*Il tuo obiettivo:* Per favore, indica in quale anno, secondo il testo estratto, la dirigenza Fiat ordinò al Reparto costruzioni speciali di mettere in cantiere una nuova vettura.

*Testo estratto:*
La scelta aveva però favorito l'Alfa Romeo che, in assenza della rivale, iniziò a collezionare una serie di importanti vittorie sportive che ne incentivarono le vendite a discapito della Fiat. Decisa a rompere la supremazia dell'Alfa Romeo P2, nel 1927 la dirigenza Fiat diede ordine al Reparto costruzioni speciali di mettere in cantiere una vettura in grado di compiere tale impresa, dimostrando la mantenuta competitività della casa torinese.
Peraltro, il nuovo regolamento internazionale della Formula Grand Prix aveva diminuito la cilindrata massima da 2.000 a 1.500 cm³ e l'ultima versione del precedente modello "805" era ormai giunto alla massima evoluzione possibile. Era quindi necessario realizzare una vettura completamente nuova. Zerbi e Massimino rispolverarono un precedente progetto, probabilmente realizzato da Giulio Cesare Cappa, modernizzandolo con numerose modifiche.

*Record forniti:*
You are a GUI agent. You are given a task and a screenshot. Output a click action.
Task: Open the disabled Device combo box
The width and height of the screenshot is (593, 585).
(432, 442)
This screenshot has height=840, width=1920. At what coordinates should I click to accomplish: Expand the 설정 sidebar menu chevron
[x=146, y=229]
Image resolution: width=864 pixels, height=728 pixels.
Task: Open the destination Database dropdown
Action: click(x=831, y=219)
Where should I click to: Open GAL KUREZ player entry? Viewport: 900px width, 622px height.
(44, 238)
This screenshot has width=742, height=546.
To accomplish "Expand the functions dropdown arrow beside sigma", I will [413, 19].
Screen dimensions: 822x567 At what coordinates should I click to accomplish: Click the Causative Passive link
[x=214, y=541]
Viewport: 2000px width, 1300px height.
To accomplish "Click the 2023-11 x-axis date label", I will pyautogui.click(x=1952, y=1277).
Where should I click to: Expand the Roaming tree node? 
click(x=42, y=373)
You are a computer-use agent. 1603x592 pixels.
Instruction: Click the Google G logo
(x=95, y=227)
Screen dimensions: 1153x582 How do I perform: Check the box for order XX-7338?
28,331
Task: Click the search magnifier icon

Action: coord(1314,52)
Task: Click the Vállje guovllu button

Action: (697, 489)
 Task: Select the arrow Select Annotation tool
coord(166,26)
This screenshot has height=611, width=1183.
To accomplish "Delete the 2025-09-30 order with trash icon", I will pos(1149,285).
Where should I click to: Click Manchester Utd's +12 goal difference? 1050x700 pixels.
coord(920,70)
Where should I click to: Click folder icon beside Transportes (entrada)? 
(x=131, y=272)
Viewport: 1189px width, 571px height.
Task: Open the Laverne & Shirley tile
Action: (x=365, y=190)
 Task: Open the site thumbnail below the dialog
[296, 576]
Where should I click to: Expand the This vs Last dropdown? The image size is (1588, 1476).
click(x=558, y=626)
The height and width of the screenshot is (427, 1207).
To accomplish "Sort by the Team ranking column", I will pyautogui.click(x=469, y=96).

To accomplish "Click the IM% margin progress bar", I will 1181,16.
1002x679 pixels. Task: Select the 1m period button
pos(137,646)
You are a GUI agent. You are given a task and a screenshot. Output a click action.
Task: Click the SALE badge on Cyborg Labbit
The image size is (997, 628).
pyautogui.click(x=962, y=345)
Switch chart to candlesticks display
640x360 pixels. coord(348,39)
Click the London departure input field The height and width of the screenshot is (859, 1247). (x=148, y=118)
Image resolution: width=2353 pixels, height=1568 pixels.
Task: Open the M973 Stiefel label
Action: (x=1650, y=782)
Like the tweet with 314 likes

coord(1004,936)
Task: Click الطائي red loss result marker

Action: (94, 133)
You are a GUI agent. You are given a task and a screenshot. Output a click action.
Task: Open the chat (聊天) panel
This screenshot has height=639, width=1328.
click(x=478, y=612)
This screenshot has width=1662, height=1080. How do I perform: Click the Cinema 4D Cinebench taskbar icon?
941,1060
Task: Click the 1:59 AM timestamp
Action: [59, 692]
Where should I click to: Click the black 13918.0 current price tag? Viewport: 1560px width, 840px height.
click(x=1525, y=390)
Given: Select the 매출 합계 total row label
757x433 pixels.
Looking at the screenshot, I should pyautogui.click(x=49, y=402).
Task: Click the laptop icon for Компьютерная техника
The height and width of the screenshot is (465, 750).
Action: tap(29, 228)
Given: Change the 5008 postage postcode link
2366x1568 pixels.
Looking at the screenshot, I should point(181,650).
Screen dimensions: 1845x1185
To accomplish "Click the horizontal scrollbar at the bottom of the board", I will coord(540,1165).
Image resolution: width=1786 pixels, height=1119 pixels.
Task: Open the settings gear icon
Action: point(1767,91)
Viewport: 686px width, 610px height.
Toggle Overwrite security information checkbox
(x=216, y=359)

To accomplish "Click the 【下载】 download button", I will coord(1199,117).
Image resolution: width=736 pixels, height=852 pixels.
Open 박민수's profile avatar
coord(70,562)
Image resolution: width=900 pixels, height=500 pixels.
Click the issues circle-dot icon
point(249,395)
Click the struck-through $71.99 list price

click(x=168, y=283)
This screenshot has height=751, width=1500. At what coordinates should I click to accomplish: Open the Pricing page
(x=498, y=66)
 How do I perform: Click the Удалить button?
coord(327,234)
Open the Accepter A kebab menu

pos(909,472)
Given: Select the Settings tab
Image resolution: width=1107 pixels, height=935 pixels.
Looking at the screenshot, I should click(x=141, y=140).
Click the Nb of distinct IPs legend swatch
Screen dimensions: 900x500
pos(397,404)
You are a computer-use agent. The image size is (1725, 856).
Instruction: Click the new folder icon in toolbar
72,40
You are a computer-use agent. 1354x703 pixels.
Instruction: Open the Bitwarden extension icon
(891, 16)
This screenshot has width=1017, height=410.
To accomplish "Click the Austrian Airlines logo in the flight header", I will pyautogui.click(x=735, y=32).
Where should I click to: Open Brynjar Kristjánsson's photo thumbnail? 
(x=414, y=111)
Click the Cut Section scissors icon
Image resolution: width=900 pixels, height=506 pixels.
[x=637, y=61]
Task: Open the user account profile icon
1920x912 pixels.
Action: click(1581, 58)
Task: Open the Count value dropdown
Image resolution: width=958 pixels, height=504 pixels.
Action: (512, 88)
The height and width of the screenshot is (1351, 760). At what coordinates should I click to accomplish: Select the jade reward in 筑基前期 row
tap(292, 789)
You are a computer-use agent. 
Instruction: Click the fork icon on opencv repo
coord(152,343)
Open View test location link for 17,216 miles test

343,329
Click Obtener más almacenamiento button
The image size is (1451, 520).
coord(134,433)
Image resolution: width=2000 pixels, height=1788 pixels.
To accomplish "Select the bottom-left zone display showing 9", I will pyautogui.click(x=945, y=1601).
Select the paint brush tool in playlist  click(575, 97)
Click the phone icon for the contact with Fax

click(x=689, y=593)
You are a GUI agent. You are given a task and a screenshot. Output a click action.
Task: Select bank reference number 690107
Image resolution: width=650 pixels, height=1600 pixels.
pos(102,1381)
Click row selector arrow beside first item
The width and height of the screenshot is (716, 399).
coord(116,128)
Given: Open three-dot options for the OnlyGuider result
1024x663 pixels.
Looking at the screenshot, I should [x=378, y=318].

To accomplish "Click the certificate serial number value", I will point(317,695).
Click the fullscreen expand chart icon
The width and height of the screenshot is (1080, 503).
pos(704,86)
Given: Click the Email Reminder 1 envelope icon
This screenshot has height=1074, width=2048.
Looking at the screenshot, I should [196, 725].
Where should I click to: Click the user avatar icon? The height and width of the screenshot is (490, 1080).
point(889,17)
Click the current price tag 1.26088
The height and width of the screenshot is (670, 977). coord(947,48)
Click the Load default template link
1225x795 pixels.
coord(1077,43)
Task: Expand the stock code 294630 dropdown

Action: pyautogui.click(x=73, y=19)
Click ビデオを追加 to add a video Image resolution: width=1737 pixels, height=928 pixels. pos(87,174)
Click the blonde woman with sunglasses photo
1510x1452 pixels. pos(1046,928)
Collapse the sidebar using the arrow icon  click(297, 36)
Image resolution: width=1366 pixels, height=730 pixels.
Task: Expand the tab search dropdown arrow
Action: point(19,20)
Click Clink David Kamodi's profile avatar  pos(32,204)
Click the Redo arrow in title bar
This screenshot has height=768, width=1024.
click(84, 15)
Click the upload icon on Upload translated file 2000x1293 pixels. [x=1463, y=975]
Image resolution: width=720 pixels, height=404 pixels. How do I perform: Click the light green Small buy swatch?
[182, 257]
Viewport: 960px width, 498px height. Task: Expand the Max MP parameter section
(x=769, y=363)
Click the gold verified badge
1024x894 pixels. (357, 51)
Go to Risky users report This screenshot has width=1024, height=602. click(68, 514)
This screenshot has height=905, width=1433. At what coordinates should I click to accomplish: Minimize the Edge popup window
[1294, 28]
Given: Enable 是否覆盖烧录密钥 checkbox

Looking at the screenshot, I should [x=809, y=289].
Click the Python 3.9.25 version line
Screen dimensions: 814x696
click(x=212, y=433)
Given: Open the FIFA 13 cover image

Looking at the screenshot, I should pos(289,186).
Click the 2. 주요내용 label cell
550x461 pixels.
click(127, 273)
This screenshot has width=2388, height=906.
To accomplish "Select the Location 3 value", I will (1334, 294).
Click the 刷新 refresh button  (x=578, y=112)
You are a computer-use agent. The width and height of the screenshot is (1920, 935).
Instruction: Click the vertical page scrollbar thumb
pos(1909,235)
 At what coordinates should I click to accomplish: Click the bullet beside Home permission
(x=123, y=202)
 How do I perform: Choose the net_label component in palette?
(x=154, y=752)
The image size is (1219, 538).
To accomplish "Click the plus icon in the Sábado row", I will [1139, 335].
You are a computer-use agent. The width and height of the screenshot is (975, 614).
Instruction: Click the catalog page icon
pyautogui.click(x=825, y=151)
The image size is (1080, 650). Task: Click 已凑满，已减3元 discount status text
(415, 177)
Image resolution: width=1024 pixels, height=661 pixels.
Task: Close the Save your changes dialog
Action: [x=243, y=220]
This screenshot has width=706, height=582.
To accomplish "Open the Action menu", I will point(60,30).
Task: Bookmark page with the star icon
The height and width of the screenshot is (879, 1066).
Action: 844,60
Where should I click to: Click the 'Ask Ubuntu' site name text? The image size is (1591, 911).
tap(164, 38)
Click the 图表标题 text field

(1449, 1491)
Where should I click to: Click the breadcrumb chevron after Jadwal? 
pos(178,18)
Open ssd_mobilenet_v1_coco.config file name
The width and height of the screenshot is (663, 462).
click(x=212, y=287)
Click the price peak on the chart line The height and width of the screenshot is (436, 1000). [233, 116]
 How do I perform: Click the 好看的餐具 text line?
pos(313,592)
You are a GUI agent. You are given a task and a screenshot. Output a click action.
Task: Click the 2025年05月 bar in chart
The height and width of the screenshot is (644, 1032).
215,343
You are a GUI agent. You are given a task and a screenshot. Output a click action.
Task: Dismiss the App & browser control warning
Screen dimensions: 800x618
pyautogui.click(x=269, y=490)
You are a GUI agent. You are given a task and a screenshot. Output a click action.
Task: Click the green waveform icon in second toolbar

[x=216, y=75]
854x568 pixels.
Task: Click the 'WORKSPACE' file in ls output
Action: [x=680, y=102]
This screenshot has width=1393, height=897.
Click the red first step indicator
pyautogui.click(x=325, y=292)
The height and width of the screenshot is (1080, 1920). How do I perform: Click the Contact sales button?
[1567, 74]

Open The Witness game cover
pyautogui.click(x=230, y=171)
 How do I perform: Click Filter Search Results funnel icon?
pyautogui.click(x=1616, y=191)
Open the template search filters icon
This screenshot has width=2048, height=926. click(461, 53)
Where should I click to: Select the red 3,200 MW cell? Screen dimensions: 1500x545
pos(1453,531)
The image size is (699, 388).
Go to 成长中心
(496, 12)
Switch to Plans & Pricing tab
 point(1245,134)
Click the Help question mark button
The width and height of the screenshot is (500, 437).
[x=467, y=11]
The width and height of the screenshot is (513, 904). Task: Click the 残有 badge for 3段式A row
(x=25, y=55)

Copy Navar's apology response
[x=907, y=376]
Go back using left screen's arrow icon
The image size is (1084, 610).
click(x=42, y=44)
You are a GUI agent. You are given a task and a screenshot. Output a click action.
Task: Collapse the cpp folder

*Risposta corretta:* Nel 1927.